Digamos que, según este investigador, si la pesadilla está bien fabricada por la mente, "los traumas se hacen menos traumáticos", en sus propias palabras. ¿Y cómo saber si el mal trago ha sido lo suficientemente atinado? ¿Leyendo los sueños? En muchos casos, no recordamos qué ni quién se ha paseado por nuestra mente en esas horas, o no somos capaces de ordenarlo, tal como hemos visto.
Cumplir ese viejo sueño de grabar la sesión golfa de nuestra mente no es solo un anhelo de los investigadores, sino de media humanidad; y de la CIA más que de ninguno. Y lograrlo puede estar más cerca que nunca si los japoneses abundan en un experimento cercano al suplicio. El equipo del neurocientífico Yukiyasu Kamitani en el Instituto Internacional de Investigación de Telecomunicaciones Avanzadas (Kioto) se ha dedicado en los últimos años a la pequeña tortura de despertar a sus pacientes en lo mejor y preguntarles con qué estaban soñando. Es como cuando estás cayendo y te preguntan: "¿Estás dormido?" Horror. Pero hay que reconocer que han despertado un gran revuelo científico y mediático al lograr monitorizar mínimamente qué estaba pasando por la cabeza de sus particulares bellos y bellas durmientes.
La tecnología, un escáner de imagen por resonancia magnética funcional (IRMf), es compleja, pero el sistema de interpretación se entiende fácilmente. Imaginemos que la línea que describe un voluntario es plana y, de pronto, sufre un bucle con forma cuadrada. Entonces, se espabila al infeliz y se le pregunta con qué objeto o concepto soñaba; por ejemplo, una oveja. Así, la próxima vez ya sabrán que esa forma del gráfico corresponde a ese concepto. En realidad, el sistema es más rudimentario, porque no logra definir objetos tan concretos. Si acaso, reconoce generalidades como "vehículo", "miedo", "persona"... Tampoco es del todo fiable, porque estos experimentos se han realizado justo al quedarse roque, en ese momento borroso en el que tu madre dice que está despierta cuando le cambias el canal. Y el estado latente del cerebro no es el mismo que cuando estamos en otras fases del sueño más profundas y más soñadoras, como es la REM.

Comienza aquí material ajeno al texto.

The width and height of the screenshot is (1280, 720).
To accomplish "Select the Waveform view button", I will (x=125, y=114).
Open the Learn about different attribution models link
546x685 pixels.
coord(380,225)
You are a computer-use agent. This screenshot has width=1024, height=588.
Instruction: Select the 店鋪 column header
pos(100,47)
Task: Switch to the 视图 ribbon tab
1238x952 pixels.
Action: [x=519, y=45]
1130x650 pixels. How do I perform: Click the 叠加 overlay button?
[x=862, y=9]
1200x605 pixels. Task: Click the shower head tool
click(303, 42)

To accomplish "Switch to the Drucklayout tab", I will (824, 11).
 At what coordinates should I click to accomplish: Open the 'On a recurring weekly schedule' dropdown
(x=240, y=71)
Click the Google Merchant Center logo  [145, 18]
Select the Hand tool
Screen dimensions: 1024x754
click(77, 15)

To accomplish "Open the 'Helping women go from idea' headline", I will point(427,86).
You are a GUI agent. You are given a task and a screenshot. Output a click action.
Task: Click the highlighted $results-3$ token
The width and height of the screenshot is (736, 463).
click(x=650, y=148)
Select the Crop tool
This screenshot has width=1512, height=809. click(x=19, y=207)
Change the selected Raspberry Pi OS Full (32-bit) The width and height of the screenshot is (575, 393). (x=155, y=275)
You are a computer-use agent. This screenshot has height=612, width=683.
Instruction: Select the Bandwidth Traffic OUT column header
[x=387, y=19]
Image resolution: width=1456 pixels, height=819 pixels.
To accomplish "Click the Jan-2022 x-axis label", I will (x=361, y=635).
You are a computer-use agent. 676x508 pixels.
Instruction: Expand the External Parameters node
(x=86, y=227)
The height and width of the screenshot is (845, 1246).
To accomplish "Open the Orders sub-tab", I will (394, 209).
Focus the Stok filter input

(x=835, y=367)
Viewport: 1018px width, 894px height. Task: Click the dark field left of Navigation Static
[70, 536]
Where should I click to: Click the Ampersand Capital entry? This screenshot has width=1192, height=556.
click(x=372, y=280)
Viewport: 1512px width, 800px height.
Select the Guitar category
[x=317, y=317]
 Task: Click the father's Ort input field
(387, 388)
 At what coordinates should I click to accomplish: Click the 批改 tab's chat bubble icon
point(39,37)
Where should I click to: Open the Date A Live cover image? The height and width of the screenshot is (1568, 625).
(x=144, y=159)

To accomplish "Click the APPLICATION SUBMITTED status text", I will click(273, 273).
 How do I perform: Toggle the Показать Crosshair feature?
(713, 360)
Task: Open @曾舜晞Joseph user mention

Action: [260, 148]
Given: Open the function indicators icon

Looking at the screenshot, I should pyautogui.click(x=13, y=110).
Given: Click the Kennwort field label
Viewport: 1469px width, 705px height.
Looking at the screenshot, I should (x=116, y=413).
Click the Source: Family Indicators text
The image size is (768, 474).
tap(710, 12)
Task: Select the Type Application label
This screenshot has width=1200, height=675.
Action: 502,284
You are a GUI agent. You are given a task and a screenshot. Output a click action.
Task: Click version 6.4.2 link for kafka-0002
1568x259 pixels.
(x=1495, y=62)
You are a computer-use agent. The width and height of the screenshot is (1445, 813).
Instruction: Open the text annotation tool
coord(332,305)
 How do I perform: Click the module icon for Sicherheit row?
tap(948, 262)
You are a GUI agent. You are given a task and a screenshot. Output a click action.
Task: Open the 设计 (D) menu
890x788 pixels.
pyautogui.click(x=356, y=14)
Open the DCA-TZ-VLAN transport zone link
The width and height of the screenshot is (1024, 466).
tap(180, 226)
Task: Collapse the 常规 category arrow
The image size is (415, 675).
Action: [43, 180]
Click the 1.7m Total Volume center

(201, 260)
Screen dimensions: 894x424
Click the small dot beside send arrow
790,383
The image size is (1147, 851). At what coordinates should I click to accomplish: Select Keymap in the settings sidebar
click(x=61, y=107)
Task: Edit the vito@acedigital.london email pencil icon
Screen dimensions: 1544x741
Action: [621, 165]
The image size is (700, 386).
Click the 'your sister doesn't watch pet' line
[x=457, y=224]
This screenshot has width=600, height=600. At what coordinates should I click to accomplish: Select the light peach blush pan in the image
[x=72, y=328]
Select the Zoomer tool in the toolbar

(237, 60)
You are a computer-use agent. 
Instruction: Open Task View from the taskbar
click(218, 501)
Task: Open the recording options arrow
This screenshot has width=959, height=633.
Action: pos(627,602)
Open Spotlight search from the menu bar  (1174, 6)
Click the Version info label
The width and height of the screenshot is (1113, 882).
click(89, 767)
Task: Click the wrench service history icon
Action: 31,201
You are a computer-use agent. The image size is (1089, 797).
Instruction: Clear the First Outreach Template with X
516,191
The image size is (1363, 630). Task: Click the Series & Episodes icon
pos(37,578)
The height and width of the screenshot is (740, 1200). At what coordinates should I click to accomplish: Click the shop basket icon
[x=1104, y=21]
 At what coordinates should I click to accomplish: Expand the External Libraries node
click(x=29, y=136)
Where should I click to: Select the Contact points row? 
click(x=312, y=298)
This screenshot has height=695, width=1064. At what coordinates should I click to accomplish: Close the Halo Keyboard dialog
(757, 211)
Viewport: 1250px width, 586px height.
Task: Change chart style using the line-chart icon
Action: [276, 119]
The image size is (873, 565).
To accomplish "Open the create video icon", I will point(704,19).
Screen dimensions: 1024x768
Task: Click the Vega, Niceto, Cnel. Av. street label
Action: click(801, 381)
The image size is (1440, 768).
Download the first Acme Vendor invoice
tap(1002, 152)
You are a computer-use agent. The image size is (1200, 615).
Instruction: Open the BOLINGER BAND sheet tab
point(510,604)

De la consola a la almohada
Pero a quienes no se dedican a la ciencia lo que les emociona no es "grabar" sus sueños, sino controlarlos. ¿Te imaginas la libertad y la credulidad de la noche empleadas en lo que a uno se le antoje? "Los sueños lúcidos son más frecuentes de lo que se pensaba," comenta Elena Urrestadazu; "creemos que cerca de un 50% de la población los tiene". Son momentos de cierta consciencia de estar inmersos en una irrealidad, y por eso se disfrutan o se sufren más. Pero mejor suerte aún tiene ese 10% de personas capaz de dirigir medianamente su aventura de almohada. Y quizá el número aumente si se confirma la tendencia que la psicóloga Jayne Gackenbach (Universidad de Edmonton, Canadá) observó en su propio hijo: que los usuarios de videojuegos sienten mayor control sobre sus ensoñaciones. Eso sí, también sufren más pesadillas por persecución de bestias pardas y guerreros.
Puede que el antídoto esté en otro anhelo futurista de este maravilloso campo de investigación: el de elegir lo que vamos a soñar esa noche. Ese futuro arrancó en el siglo XIX, cuando el pionero Hervey Saint-Denys pidió a su mayordomo que pusiera gotas de diferentes perfumes en su almohada, en distintos días de la semana cuando ya estuviera dormido, para no condicionarse. Y descubrió algo que la ciencia moderna ha confirmado: que hay una vía –aún poco explorada– de condicionar al menos el tenor positivo o negativo de los sueños. Y, como lo consigan, la Bella Durmiente va a poner en su habitación el cartel de "No molesten".